The fun thing about doing historical research as an individual unconnected with academia is the absolute constellation of different, ridiculously expensive paywalls you run into trying to get any info whatsoever
@AbandonedAmerica Someone has pointed you to LibGen and Sci-Hub, right?
@sennoma nope. Tell me more!
@AbandonedAmerica Well, these are legal grey zones. The conservative approach (e.g. what most librarians or lawyers would tell you) is to treat them as illegal file sharing. Wikipedia is fairly even handed:
https://en.wikipedia.org/wiki/Library_Genesis
https://en.wikipedia.org/wiki/Sci-Hub
and provides links and "See Also" resources.
Library Genesis - Wikipedia

@sennoma @AbandonedAmerica
Sci-Hub is great for sciences. Another thing to check is the digital resources of public libraries. Mine has access to New York Times, National Geographic, Press Reader (access to a variety of international newspapers & magazines), Eureka periodical search, and JSTOR, which gives you legal downloads of humanities & social sciences literature. It also has a ton of digitized photos & other historical resources for my province (Quebec). Best of luck!

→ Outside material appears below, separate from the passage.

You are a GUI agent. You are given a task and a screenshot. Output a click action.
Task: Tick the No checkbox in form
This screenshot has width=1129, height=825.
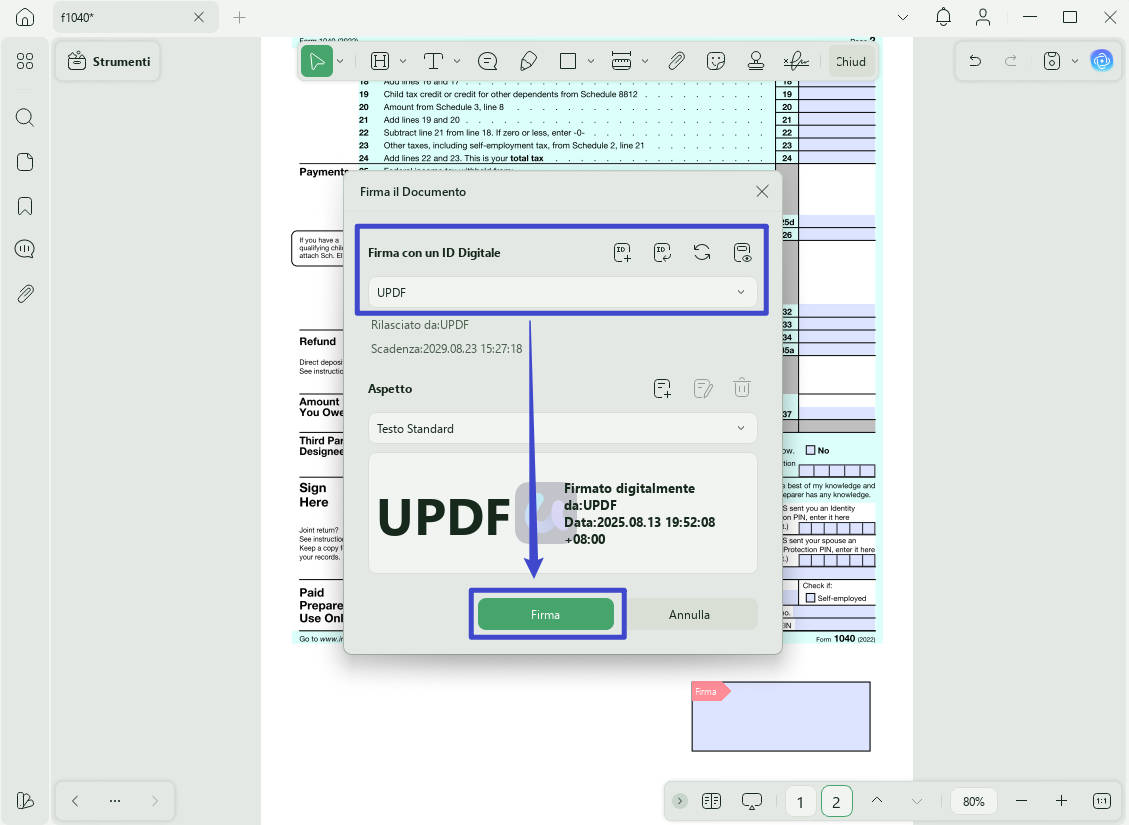click(x=810, y=451)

@echanda @sennoma I'll check at the physical library tomorrow but some of these books are pretty specialized and esoteric unfortunately
@AbandonedAmerica @echanda @sennoma I have definitely done the "Let me see if my university library will ILL that and then oops here's a PDF" thing for people before; but it's much easier for chapters than entire books, when it comes to old material not available in electronic form by default. Those they'll send me physically, but that's less useful for helping colleagues not in physical proximity.